Roadmap: in-app updates for APW.app (Sparkle or equivalent)

[jmcte]

Context

APW.app today is updated via Homebrew (brew upgrade), manual download (once the DMG path lands), or rebuild-from-source. There is no in-app update channel, which means:

• Users not following GitHub releases run stale brokers.
• Security fixes have no push channel — only pull.
• Notarized release signatures are verified at install time but never re-checked at update time.

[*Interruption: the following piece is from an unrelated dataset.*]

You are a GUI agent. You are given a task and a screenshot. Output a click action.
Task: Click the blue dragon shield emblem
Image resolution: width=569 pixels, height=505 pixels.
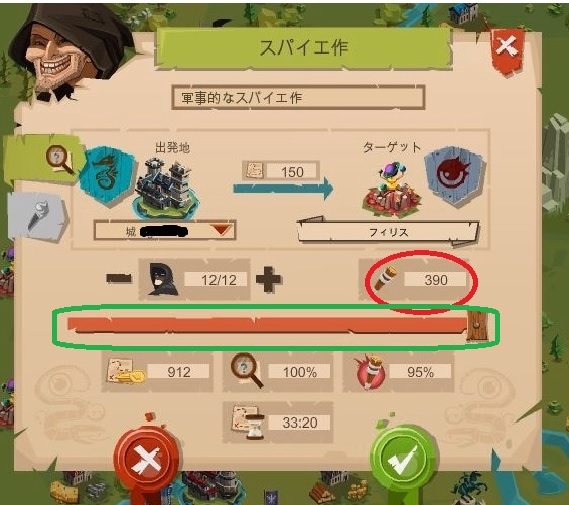107,176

For a security-sensitive credential broker, "update urgency" deserves its own surface.

Proposed Fix

Evaluate Sparkle (the standard macOS in-app update framework) or a homegrown updater that:

• Checks a signed appcast served from a stable URL.
• Verifies the EdDSA signature of the appcast and the codesign + notarization status of the downloaded bundle before applying.
• Respects MDM-managed config (companion roadmap issue) so enterprise admins can disable user-driven updates.
• Surfaces an explicit "security update available" prompt when the appcast item is flagged.

Acceptance criteria

• Update mechanism chosen (Sparkle vs custom) and rationale documented.
• Appcast signed and served from a stable URL controlled by the project.
• Update flow verifies codesign + notarization before swap.
• MDM key documented to disable in-app updates.
• Security update surfacing is distinct from cosmetic updates.

[jmcte]

Material PR submitted: #81

Current status:

• Sparkle 2 is selected and documented as the update mechanism.
• The signed appcast contract, template, validator, release wiring, native Info.plist rendering, Sparkle linkage, and managed disable policy are implemented in the PR.
• CI is green on the PR.

Remaining acceptance proof before this issue should be closed:

• Run a signed/notarized update flow against the project release appcast and confirm the update verifies before swap.